I still grind chicken quarters because Rocky will NOT chew them. He is such a wuss. He gnaws a bit and then walks away and I kept picking them up and putting them in the fridge until the next day. So then he'd get this half gnawed chicken quarter with bits of grass on it and he'd stare at it and look at me with pitiful eyes and walk away again! We went several days of this and he was losing weight with no signs of giving up so I said the heck with it. I already had the grinder so I may as well use it. He chews beef ribs just fine by the way. 

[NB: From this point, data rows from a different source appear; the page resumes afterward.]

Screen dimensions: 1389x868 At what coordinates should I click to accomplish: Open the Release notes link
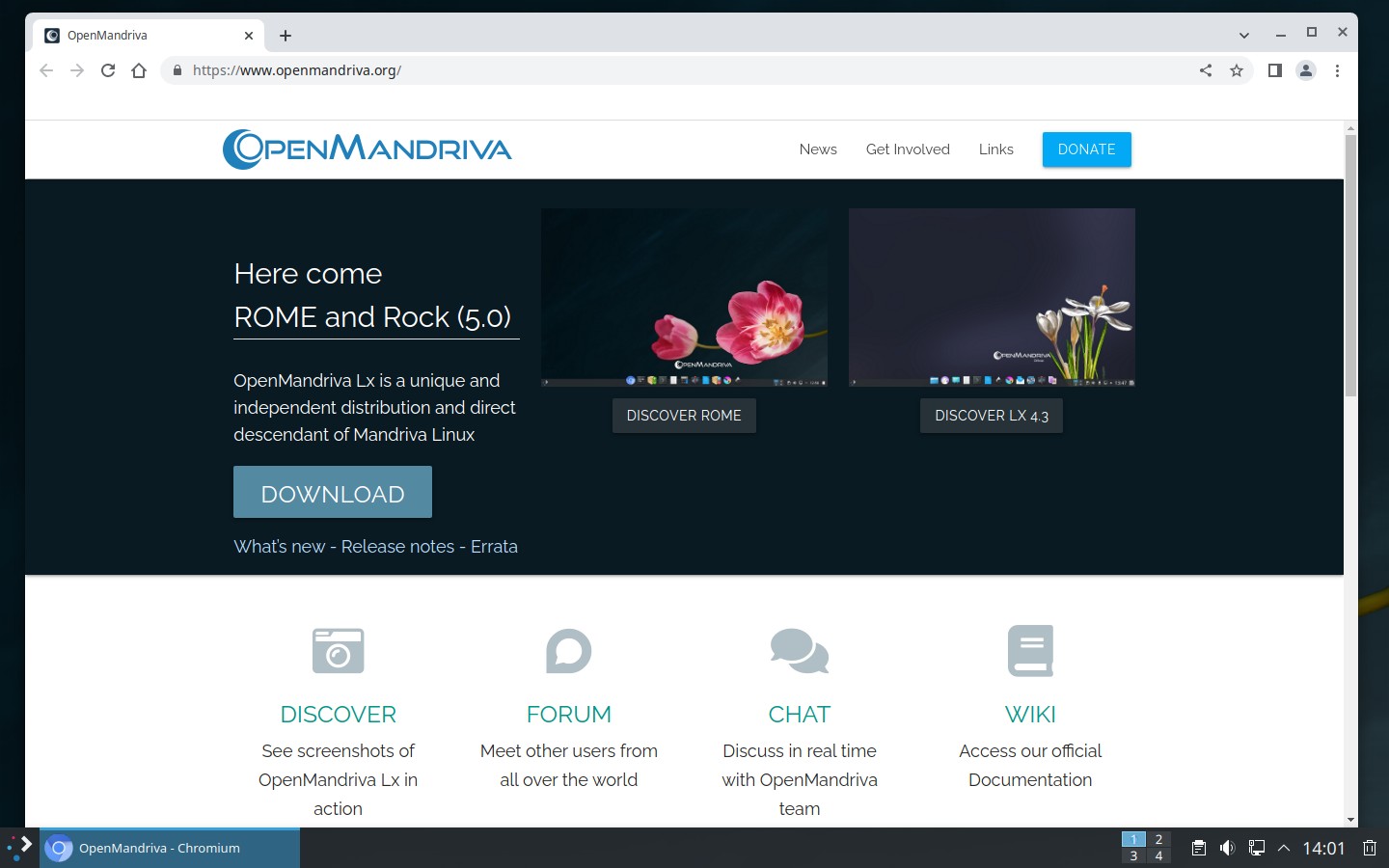[x=397, y=547]
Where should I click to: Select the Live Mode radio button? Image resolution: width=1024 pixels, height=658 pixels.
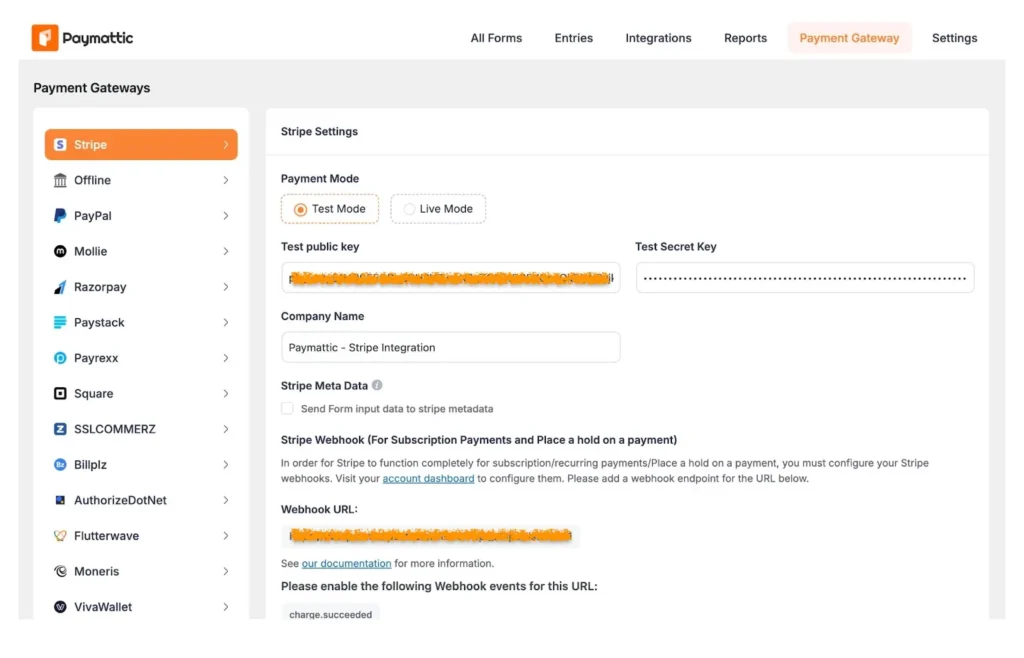tap(409, 209)
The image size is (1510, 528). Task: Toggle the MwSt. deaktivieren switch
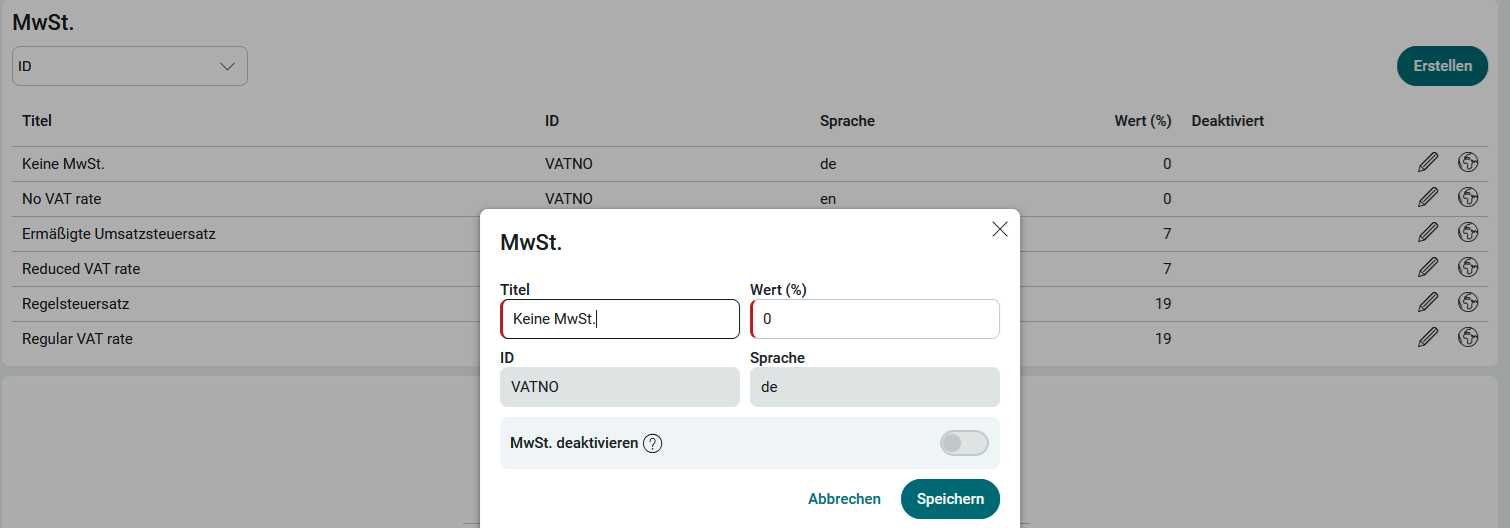coord(964,443)
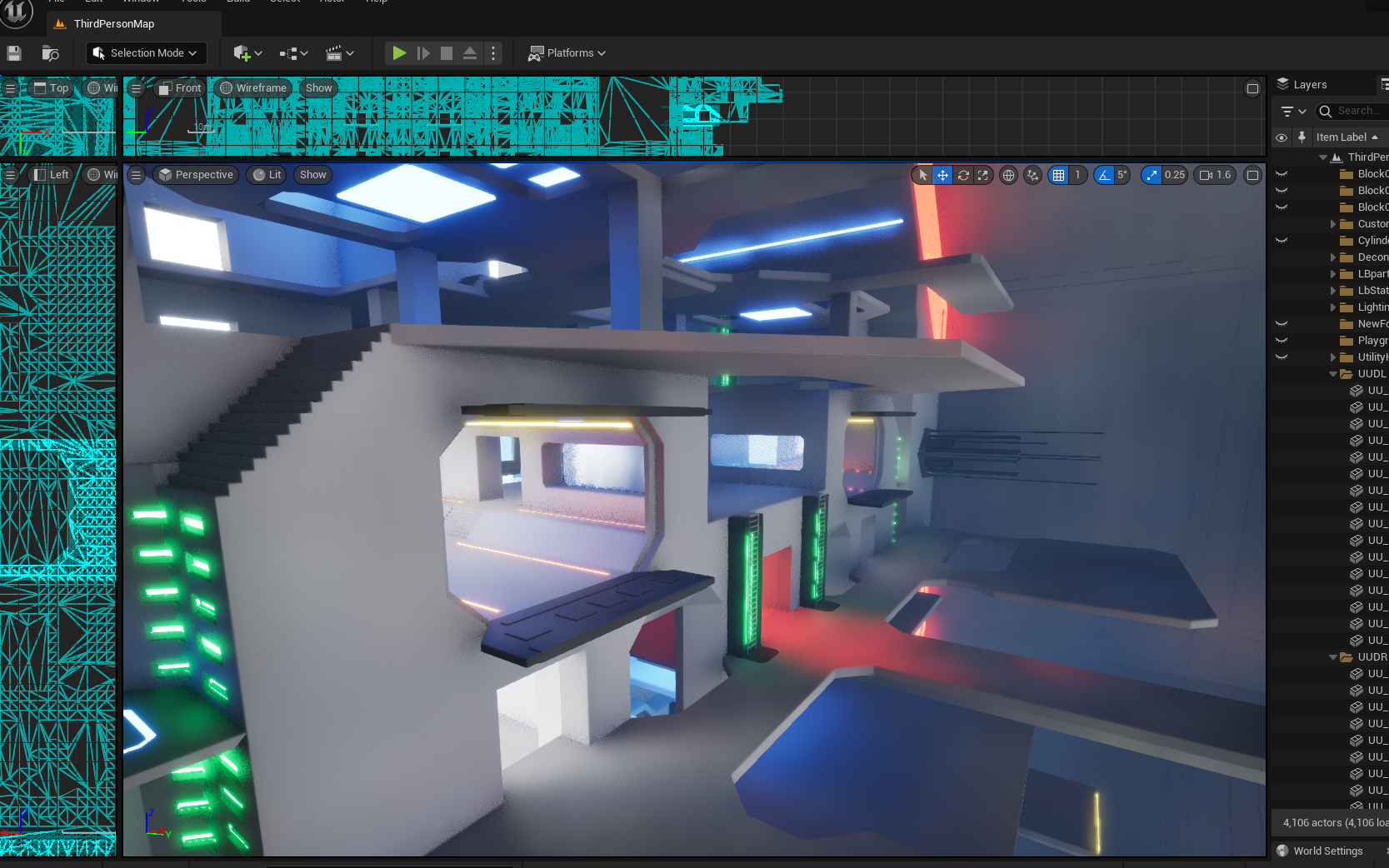This screenshot has height=868, width=1389.
Task: Save the current level with the disk icon
Action: click(x=14, y=53)
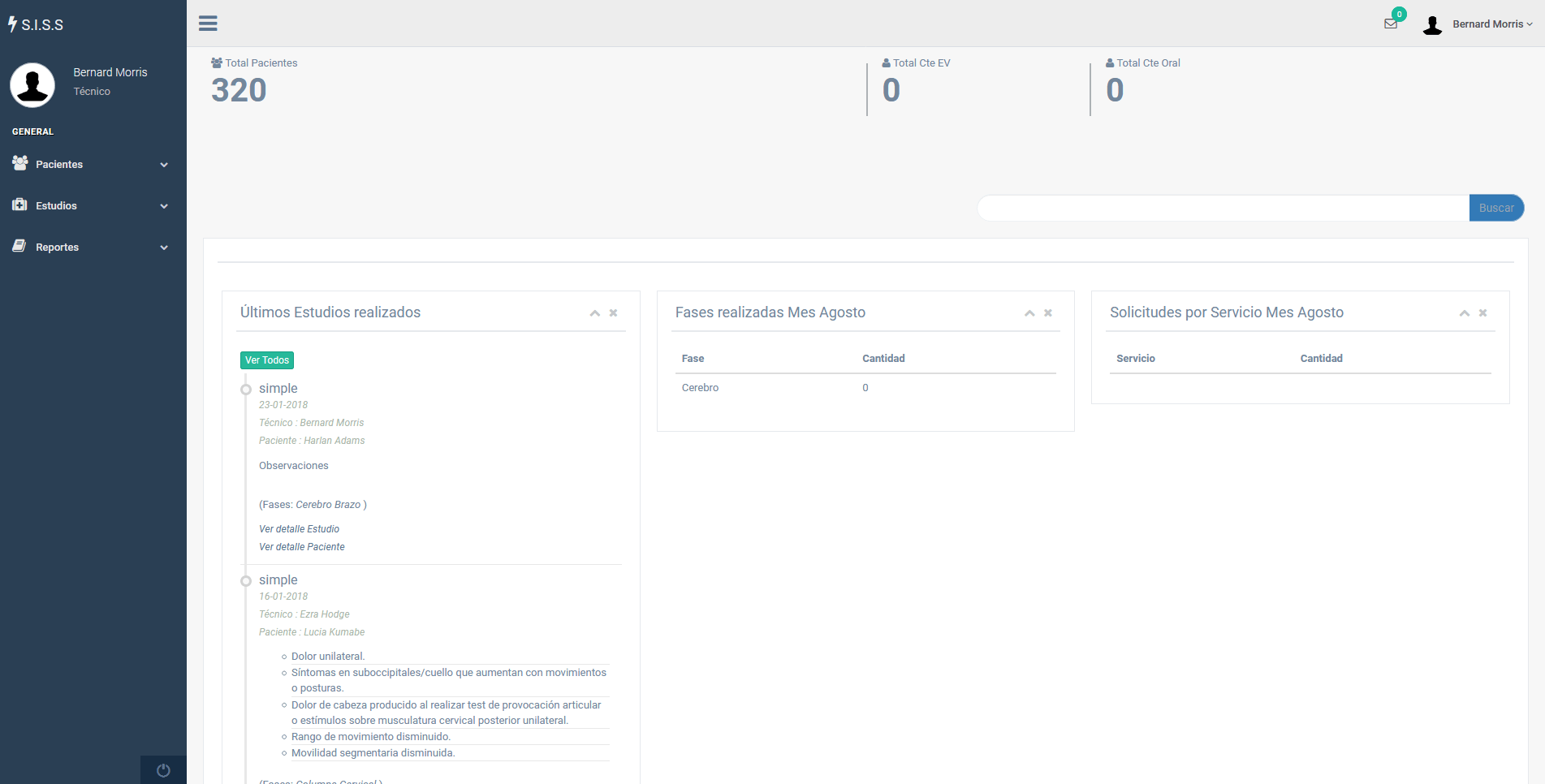Open the Ver detalle Estudio link
Screen dimensions: 1545x784
coord(299,529)
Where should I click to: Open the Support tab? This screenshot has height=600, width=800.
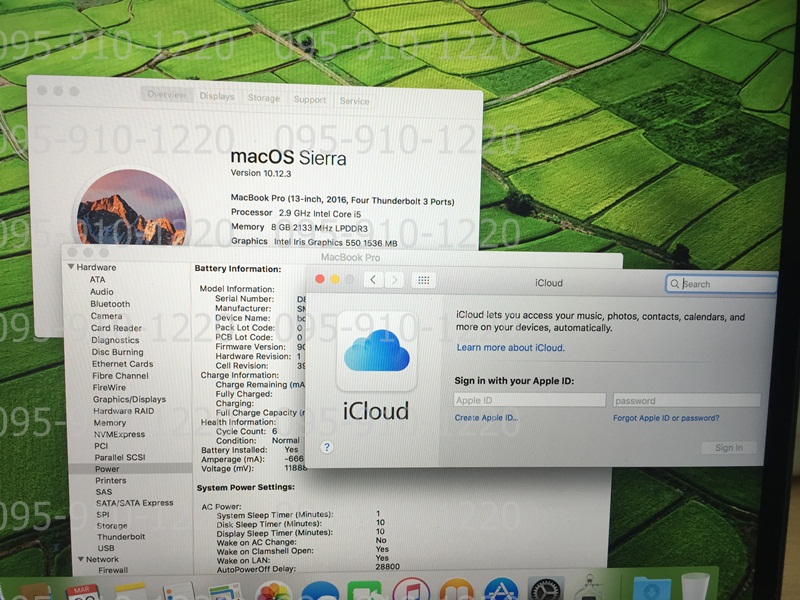(310, 100)
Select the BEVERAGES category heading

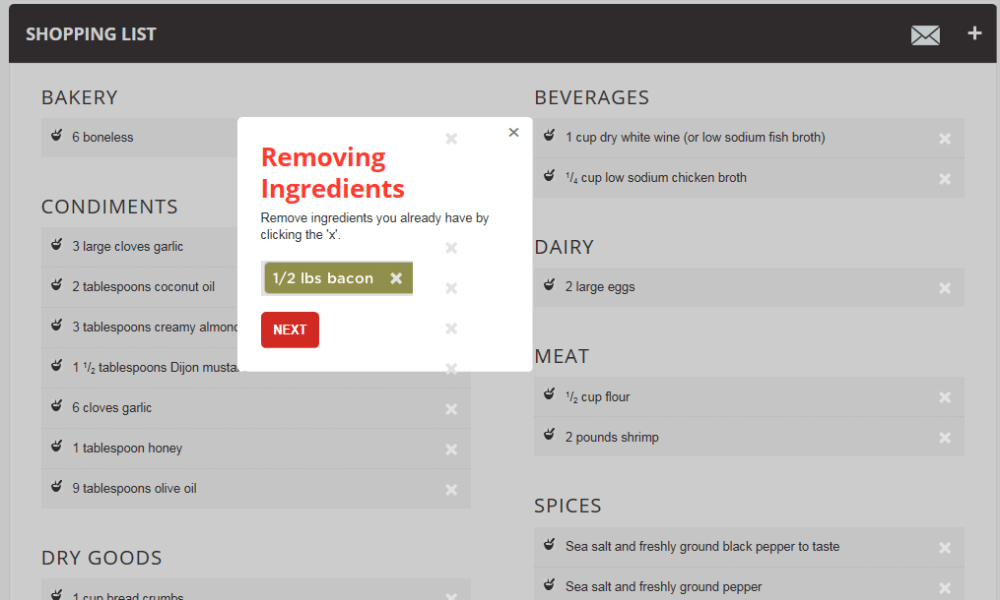(x=592, y=98)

We got the Weston about 3 years ago after a cheaper model didn't work with bones. It was cheaper through Amazon but still pricey. BUT.....it will even grind turkey so I'm happy with it. I think it could grind a rock if I threw it in there! And it is guaranteed to grind bones. I spend one whole or two days a month doing the grinding all at once and a cheaper model would burn out because they aren't all stainless steel. I also has various size discs so I can make the grind really really coarse with big chunks of bone that makes Rocky actually chew if I want. 

I figured I am going to have dogs forever and will make use of this. Plus, my husband keeps saying we are going to quit buying any of the store bought ground beef with the pink slime and make our own from now on with the grinder. I'm still waiting for that to happen!


----------



## kathylcsw (Jul 31, 2011)

I have been fortunate that Buster eats absolutely anything I put in his bowl. Lola will eat everything but liver. I had her eating it ok for a week or so but now back to being picky with it. I am having to cut it into little bits, put it back in the freezer, and feed it like a treat. 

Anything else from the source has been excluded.